Continuity of employment – why it counts
Employers drafting contracts of employment know that one of the requirements, set out in section 1 of the Employment Rights Act 1996, is for employers to provide details of the employee’s start date and also the date on which continuous employment began. What is continuous employment and why is it so important that it warrants inclusion in the list of terms that an employer is required, by law, to include?
Continuous employment is a term used to describe the length of time that an employee has worked, often but not always for the same employer. In some cases, an employee’s period of continuous employment will also include service with a previous employer. The period of continuous employment is used to determine an employee’s entitlement to benefits, such as maternity or paternity pay and to determine whether or not they are entitled to claim unfair dismissal or the right to a statutory redundancy payment.
It is important to note that continuous employment is a statutory concept, it is not determined by nor can it be modified by contract. This means that it is not possible for an employer and employee to decide that a period of continuous employment has ended or has been broken if statute determines otherwise.
A period of continuous employment is not necessarily the same as the period of time that an employer has worked under an employment contract, continuity of employment may be preserved even where an employee has ended one contract with their employer and not yet started another. Continuous employment also includes any period of employment with an “associated employer”. Two employers are associated where one (directly or indirectly) has control of the other or where both companies are controlled (directly or indirectly) by a third person. In other words, most transfers between group companies will result in the preservation of continuous employment.
Continuous employment cannot be broken by the employee’s absence due to sickness or injury but it can be curtailed by periods of industrial action or when the employee is serving in the armed services or is working outside of Great Britain. In these cases, continuous employment is not broken by its duration is reduced by the time spent abroad or on industrial action. A statutory redundancy payment will also sever continuity but only for the purposes of calculating a future statutory redundancy payment.
Continuity of employment begins on the day on which the employee “starts” work, this means the day on which they begin to be engaged under an employment contract and not necessarily the day on which they actually carry out work for the employer.
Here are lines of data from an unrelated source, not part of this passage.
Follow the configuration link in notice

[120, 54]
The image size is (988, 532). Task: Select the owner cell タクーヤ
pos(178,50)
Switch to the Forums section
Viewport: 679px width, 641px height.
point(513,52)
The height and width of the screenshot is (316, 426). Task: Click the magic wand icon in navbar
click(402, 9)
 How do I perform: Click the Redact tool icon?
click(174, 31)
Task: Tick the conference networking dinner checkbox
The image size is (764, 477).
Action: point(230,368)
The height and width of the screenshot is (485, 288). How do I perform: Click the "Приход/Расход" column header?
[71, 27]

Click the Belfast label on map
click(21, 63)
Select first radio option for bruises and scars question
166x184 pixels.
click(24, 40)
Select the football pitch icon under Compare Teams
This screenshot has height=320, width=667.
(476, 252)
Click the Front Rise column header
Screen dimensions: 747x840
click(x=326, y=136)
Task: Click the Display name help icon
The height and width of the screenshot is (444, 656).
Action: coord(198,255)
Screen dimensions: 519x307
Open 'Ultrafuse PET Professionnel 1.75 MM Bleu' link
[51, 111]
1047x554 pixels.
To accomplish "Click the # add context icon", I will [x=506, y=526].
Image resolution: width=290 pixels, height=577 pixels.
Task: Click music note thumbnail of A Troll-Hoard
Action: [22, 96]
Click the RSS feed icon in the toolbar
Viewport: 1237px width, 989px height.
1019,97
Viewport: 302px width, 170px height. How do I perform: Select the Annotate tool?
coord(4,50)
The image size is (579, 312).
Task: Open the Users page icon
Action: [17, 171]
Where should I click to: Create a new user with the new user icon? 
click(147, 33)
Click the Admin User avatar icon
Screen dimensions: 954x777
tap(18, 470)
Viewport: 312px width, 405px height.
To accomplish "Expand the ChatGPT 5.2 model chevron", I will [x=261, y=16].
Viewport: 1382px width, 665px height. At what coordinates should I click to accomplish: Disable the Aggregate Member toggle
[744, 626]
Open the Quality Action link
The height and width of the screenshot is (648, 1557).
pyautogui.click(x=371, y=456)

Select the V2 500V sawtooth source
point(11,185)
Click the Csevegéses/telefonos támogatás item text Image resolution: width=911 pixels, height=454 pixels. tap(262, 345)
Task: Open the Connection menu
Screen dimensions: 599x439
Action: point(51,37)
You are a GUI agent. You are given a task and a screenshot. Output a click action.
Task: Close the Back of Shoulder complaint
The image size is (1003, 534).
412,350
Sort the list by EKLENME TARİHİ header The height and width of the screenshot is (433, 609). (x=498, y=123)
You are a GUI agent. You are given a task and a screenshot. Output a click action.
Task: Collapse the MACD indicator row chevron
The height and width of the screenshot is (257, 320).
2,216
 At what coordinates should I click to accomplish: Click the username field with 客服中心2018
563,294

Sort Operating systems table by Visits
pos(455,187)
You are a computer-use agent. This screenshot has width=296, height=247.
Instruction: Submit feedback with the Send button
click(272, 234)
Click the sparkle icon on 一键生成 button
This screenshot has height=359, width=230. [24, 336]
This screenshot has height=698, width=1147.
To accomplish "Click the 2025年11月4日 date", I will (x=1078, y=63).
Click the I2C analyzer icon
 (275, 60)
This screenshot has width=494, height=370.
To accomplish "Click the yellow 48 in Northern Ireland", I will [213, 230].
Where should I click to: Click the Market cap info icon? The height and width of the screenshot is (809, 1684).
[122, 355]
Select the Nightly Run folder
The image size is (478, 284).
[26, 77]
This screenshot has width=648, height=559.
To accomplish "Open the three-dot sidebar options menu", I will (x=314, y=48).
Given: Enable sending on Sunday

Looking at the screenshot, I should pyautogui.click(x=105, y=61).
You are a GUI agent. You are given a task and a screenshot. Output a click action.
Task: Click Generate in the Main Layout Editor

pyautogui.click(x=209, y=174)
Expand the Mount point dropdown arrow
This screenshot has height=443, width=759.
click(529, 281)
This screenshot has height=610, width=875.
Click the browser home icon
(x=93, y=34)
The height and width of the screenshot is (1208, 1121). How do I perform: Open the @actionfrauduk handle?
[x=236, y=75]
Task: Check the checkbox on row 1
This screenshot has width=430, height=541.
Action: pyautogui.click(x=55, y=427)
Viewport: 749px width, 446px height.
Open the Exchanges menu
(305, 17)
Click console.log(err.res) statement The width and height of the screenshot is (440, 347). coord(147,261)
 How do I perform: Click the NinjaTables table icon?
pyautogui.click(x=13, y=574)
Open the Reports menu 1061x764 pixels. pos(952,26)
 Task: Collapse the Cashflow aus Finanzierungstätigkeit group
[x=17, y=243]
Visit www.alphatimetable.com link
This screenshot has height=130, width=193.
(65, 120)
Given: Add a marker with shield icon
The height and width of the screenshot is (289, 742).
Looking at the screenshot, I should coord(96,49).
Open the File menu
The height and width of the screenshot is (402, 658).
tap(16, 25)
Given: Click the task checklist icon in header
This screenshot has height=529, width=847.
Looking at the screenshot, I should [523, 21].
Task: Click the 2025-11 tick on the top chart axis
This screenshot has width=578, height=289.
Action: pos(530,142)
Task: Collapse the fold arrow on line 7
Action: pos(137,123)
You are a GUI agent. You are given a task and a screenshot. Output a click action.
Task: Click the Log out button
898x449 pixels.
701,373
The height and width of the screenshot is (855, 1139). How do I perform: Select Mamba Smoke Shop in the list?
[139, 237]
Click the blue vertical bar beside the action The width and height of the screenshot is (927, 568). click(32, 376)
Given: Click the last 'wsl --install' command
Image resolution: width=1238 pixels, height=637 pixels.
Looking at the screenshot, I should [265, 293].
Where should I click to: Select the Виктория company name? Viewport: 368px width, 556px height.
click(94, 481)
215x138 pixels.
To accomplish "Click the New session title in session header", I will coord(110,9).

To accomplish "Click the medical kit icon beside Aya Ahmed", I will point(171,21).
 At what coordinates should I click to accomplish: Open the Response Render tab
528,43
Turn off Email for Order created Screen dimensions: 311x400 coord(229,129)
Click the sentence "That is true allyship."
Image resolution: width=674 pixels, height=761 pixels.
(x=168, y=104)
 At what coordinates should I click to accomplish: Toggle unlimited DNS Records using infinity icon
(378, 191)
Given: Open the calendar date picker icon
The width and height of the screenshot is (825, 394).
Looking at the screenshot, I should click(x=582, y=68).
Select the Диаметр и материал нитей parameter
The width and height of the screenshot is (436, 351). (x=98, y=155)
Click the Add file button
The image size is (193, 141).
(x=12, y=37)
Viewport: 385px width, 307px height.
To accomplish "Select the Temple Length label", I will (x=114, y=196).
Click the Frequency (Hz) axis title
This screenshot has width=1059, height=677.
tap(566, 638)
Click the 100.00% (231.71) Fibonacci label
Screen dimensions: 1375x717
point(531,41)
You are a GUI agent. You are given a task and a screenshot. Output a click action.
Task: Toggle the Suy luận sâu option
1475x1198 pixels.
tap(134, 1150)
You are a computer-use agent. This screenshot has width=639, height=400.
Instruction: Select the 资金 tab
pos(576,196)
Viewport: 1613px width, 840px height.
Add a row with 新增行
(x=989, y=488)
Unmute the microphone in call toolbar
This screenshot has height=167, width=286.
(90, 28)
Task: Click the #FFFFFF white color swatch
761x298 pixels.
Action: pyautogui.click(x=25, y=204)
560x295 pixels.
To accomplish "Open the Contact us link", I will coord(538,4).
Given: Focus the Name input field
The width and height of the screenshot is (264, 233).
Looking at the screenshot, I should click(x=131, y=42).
When calculating the period of continuous employment both the first and last day of employment count meaning that an employee whose employment began on 5 January will have one month’s continuous employment on 4 February, a system of calculation different to the one used to determine notice entitlements and some other employment rights.
Continuity of employment can catch out an unsuspecting employer and it is always worth remembering when employees are transferred between group companies and when calculating benefits. It is useful to remember that an employee’s period of continuous employment may, in some cases, be much longer than the duration of their present employment contract.